Call it the Flipper Flash.

Multi-rate, ultra-short laser pulses -- with wavelets shaped like the sonar image of a dolphin's chirp -- are faster than lightning and zip through clouds, fog and adverse weather conditions, carrying huge amounts of digital information.

Using these laser pulses in optical wireless communication could find applications ranging from wireless exchanges between air and ground vehicles on the battlefield to short links between college campus buildings, say Penn State University (PSU) researchers.

Digital Dolphins

"The new Penn State approach embeds data in ultra-short pulses of laser light, shaped as wavelets, and then transmits the wavelets at various rates," said PSU spokesperson Barbara Hale.

Known as "Meyer's Type," the wavelets used by the Penn State team look like the sonar images of dolphin chirps.

Sending information on the backs of digital dolphins swimming at different rates through the stratosphere may trump traditional telecom.

The dolphin-emulating wavelets minimize bandwidth waste and, as ultra-short pulses, are less likely to interact with rain or fog that could degrade the signal.

Multi-Rate Approach

"The multi-rate approach offers many advantages," said Mohsen Kavehrad, the W. L. Weiss professor of electrical engineering and director of the Penn State Center for Information and Communications Technology Research. "For example, lower-rate signals can get through clouds or fog when high rate signals can't.

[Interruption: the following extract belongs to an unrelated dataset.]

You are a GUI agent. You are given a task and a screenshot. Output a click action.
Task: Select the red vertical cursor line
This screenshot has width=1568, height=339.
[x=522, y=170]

By sending the same message at several different rates, one of them can probably get through."

Kavehrad and his team have shown that the multi-rate approach achieves an average bit rate higher than conventional optical wireless links operating at 2.5 Gigabits per second (Gbps).

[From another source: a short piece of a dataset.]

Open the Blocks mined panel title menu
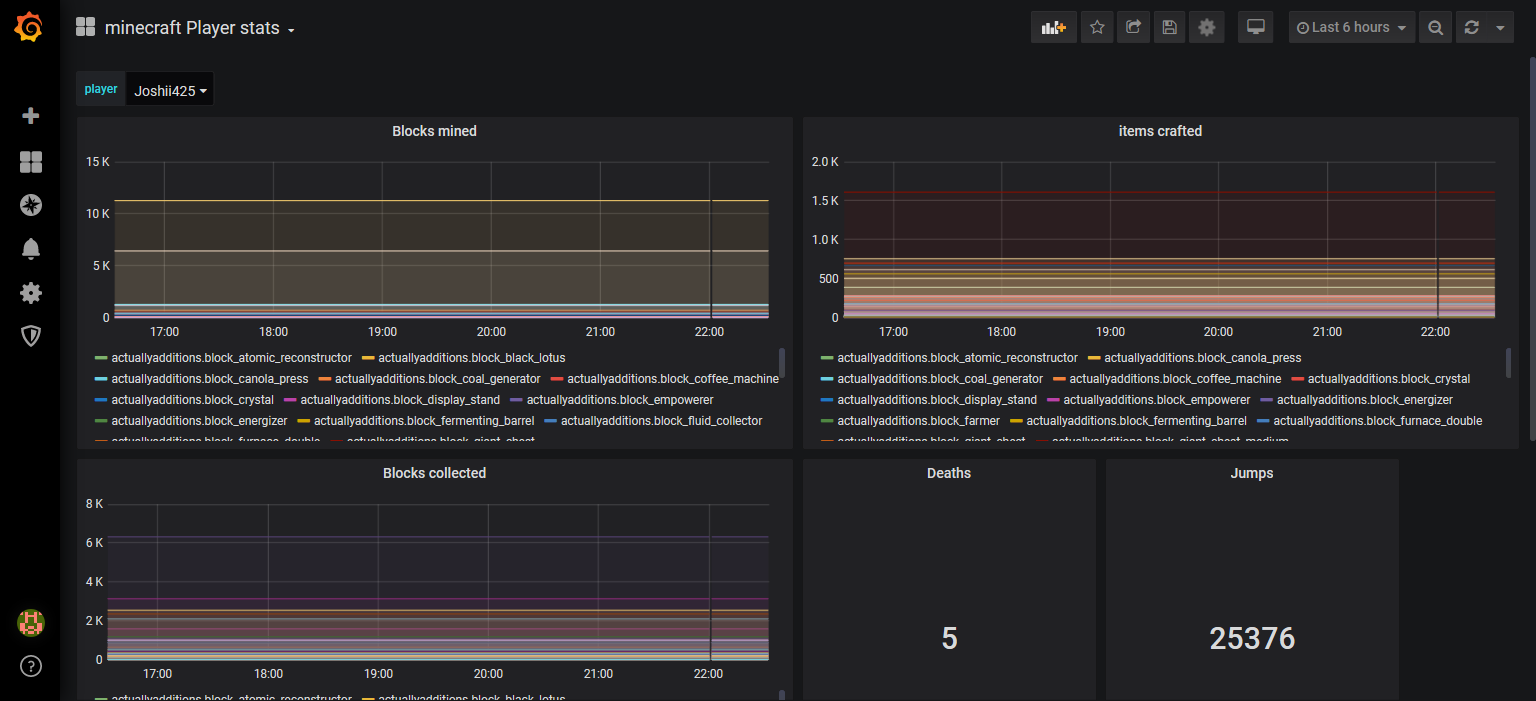Image resolution: width=1536 pixels, height=701 pixels. pyautogui.click(x=434, y=131)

It also provides an increased level of communication reliability by maintaining a minimum of one active link throughout varying channel conditions.

Windows and Wavelets

Optical wireless systems -- also known as free-space optics (FSO) -- carry voice, video and data information on line-of-sight, point-to-point laser beams.

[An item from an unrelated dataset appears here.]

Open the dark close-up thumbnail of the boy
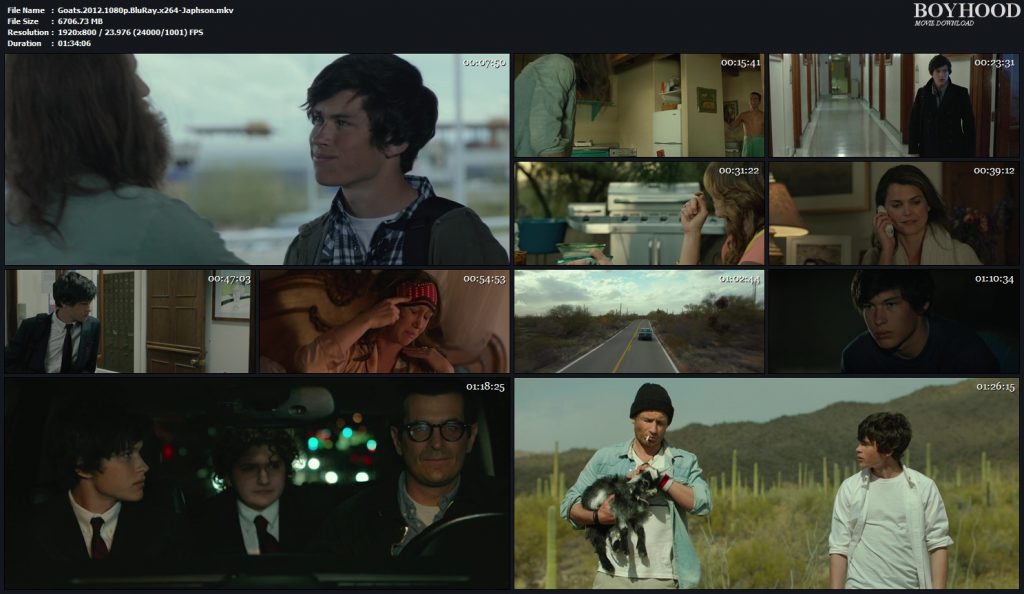Viewport: 1024px width, 594px height. pyautogui.click(x=894, y=321)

Inclement conditions, however, can hamper traditional outdoor FSO systems, which have been used for over 30 years. Bad weather and other obstructions often prevent the transmitter and receiver from "seeing" each other.

But clouds and fog often clear abruptly, providing brief windows for transmission, Kavehrad told NewsFactor. The ability to get through these little windows makes pulsed delivery of wavelets better suited to FSO.

"The wavelets are easy to generate," said PSU research team member Belal Hamzeh. "We use holography to generate and separate the wavelets. You just generate the mother wavelet and then the others can be generated as a fraction of the transmission bit rate of the mother. They can all co-exist in the channel without interference."

Kavehrad and Hamzeh described the system November 1st at the Military Communications conference in Monterey, California.